Data Fetching

We use the CPJUMP1 dataset from the JUMP Cell Painting Consortium - a curated benchmark of 3M+ Cell Painting images covering 303 compounds and 160 genes across 2 cell lines (U2OS, A549) and multiple timepoints.

Images are fetched from the Cell Painting Gallery S3 bucket using a unified downloader (scripts/fetch_dataset.py) that supports both AWS CLI and rclone.
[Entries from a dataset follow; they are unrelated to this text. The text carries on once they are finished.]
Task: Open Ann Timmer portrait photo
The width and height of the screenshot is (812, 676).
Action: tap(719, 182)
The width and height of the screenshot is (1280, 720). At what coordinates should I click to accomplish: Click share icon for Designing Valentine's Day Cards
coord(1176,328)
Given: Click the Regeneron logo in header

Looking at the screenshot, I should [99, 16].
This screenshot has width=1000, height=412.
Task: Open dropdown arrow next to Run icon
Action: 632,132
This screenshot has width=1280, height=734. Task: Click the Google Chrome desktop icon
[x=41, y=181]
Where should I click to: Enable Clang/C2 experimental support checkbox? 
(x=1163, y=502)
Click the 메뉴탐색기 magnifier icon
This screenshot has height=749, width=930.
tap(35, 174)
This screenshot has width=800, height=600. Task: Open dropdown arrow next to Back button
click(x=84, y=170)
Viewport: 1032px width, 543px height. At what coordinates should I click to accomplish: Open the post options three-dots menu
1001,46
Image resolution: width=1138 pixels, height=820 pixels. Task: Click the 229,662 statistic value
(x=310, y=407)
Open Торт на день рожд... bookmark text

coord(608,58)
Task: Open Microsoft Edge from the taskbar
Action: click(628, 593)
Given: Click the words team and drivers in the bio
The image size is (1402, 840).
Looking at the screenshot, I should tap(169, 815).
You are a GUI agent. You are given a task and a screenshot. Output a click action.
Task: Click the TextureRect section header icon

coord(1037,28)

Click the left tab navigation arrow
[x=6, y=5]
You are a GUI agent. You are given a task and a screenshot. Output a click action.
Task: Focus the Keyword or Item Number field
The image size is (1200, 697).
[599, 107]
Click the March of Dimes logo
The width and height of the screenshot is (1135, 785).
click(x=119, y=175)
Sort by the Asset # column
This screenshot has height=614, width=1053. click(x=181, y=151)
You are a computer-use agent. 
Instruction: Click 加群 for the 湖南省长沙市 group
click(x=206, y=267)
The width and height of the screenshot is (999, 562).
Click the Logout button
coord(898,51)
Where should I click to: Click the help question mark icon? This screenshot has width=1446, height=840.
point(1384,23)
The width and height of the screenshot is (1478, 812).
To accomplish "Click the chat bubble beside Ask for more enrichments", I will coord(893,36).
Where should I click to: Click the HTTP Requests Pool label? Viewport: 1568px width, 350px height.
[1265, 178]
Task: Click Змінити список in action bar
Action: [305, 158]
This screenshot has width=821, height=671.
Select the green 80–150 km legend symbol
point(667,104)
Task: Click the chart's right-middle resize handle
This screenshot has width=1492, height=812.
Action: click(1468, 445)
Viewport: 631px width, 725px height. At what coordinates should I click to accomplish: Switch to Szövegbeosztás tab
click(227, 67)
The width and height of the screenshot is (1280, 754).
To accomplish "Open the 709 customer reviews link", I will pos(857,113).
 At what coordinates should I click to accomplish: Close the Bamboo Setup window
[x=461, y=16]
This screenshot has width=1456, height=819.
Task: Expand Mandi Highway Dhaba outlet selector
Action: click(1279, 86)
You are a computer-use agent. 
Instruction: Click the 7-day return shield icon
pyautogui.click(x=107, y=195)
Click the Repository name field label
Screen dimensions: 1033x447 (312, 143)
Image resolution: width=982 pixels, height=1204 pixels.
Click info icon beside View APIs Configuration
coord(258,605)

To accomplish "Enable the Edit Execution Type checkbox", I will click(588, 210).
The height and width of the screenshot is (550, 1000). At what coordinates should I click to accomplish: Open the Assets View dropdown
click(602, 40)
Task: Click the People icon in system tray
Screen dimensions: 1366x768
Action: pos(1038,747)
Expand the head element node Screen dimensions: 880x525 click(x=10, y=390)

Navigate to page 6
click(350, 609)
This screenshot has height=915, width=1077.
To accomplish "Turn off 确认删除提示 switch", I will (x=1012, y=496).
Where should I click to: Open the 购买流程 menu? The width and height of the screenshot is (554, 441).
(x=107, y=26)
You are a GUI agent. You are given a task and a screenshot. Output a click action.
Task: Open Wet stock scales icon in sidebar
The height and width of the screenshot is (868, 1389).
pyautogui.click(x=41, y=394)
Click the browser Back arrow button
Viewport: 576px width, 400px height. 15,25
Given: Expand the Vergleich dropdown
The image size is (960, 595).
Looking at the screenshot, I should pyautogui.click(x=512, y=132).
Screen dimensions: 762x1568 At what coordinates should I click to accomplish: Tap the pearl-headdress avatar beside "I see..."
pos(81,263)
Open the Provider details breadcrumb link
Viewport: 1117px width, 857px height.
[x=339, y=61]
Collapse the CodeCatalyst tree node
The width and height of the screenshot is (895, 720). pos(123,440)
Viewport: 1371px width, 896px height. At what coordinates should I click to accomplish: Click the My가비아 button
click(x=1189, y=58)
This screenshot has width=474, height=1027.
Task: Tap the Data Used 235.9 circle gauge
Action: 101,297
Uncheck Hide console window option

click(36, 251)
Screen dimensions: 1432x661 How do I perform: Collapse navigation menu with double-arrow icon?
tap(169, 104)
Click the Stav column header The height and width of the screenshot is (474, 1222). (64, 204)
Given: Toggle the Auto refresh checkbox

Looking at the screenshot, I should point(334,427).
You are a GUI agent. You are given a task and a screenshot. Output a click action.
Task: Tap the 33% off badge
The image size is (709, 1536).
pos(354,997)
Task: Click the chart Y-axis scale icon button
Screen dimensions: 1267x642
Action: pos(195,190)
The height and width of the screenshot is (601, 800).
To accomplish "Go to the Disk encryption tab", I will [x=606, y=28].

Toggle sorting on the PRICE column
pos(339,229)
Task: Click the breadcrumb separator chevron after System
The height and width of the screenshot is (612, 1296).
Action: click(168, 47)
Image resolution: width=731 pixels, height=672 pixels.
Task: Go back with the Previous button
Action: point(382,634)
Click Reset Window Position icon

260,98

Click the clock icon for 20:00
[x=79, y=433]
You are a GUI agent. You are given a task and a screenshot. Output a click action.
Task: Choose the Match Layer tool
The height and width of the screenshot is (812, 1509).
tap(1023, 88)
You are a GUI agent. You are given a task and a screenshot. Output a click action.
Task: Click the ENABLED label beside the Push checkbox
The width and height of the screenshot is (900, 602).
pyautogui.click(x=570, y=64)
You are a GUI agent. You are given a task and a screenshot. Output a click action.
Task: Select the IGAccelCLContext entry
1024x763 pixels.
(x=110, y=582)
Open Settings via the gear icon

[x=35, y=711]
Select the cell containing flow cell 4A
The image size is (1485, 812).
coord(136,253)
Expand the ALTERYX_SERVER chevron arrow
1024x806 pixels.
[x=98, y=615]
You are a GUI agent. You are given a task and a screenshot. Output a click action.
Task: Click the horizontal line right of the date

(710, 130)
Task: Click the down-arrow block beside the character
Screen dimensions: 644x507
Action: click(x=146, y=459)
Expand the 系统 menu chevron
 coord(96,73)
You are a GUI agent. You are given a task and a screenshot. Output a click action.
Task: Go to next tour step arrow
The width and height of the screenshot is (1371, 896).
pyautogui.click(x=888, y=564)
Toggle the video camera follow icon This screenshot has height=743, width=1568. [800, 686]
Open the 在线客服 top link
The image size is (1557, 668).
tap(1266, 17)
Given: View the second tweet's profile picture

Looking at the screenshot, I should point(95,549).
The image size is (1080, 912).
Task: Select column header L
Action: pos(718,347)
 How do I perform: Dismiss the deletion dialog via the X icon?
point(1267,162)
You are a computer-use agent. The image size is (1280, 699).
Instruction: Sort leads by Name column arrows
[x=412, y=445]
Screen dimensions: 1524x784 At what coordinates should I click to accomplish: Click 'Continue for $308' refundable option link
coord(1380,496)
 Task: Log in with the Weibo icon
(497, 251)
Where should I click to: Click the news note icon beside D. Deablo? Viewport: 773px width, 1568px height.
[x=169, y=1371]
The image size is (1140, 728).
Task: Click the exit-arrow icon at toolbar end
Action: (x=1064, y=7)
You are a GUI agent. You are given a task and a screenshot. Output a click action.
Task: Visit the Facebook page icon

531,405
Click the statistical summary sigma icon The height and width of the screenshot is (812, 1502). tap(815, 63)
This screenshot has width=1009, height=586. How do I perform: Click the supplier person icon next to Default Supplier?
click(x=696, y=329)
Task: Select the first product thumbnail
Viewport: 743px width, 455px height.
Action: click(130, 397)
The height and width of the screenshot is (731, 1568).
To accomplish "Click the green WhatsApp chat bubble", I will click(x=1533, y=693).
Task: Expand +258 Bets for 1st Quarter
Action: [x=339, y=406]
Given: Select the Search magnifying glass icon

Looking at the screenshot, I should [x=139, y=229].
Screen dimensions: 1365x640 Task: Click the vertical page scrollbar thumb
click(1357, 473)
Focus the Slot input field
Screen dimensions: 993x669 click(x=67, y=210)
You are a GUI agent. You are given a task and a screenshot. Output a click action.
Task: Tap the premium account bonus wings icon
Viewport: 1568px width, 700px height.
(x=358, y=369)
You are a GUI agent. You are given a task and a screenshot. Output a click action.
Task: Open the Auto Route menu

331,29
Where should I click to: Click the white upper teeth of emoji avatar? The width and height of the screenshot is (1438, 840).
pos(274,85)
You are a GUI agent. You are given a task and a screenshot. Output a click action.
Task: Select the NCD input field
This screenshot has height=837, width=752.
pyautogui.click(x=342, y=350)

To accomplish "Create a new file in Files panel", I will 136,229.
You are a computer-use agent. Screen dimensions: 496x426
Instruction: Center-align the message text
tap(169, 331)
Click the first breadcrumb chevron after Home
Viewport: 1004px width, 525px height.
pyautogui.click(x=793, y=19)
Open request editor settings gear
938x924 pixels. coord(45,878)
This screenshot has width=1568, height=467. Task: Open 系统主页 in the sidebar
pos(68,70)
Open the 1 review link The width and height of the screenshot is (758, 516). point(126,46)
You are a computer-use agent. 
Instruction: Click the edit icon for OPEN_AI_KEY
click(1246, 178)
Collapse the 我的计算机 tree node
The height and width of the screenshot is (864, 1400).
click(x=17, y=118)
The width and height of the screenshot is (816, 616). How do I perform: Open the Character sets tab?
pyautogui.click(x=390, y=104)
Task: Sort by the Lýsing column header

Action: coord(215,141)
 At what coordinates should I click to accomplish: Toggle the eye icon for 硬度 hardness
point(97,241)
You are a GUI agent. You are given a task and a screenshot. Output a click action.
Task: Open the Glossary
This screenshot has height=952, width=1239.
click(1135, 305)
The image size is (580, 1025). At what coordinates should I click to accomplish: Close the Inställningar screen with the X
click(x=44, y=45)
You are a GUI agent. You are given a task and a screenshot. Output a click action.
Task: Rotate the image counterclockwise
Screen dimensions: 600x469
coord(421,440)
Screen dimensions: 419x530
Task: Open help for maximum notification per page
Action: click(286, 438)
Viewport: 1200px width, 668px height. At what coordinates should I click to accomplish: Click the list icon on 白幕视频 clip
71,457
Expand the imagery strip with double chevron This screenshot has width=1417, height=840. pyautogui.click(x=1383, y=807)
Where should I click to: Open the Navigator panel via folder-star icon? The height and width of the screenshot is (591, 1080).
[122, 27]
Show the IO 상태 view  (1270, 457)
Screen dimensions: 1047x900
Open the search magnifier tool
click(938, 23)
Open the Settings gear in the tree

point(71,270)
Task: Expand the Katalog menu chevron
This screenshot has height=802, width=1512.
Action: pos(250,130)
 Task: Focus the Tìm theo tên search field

Dataset configuration lives in configs/dataset.yml.

Commands


# Check plate sizes before downloading (dry-run estimate)
pdm run check-plates
 
# Fetch dataset (backend from config: cpjump.fetch.backend)
pdm run fetch-dataset
 
# Override backend explicitly
pdm run fetch-dataset --backend awscli
pdm run fetch-dataset --backend rclone
 
# Existing-plate behavior
pdm run fetch-dataset --on-existing-plate ask        # prompt y/n per existing plate
pdm run fetch-dataset --on-existing-plate skip       # reuse local raw files
pdm run fetch-dataset --on-existing-plate redownload # force sync even if present
 
# Existing-compressed behavior
pdm run fetch-dataset --on-existing-compressed ask        # prompt per plate
pdm run fetch-dataset --on-existing-compressed skip       # do not recompress plate
pdm run fetch-dataset --on-existing-compressed recompress # overwrite compressed output
 
# Metadata only
pdm run fetch-dataset --metadata
 
# Dry-run transfer commands (recommended before full run)
pdm run fetch-dataset --dry-run --backend rclone

Space-Restricted Download Mode

If local disk is limited, run download + compression + cleanup in one pass:


pdm run fetch-dataset \
  --compress-after-download \
  --delete-original-after-compress \
  --compression-workers 8

This performs per plate:

Download original TIFFs to data/raw/<batch>/<plate>/Images/
Compress to data/raw_compressed/<batch>/<plate>/Images/
Delete original TIFFs (if enabled)

Default non-experiment compression settings are in cpjump.compression.default:

codec: jpeg
quality: 50
normalization: percentile

Compression experiment/QC settings are separate and live under cpjump.compression.experiment.

Data Strategy

Raw TIFFs (~58-118 GiB per plate) are streamed, processed through the frozen DINOv3 backbone to extract per-channel CLS features, then deleted. All 51 plates compress from 3.31 TiB to ~153 GB of cached features (+ ~459 GB resized tensors for LoRA experiments). Feature extraction takes ~7 minutes per plate on an RTX 5080. See Feature Extraction Pipeline for full details.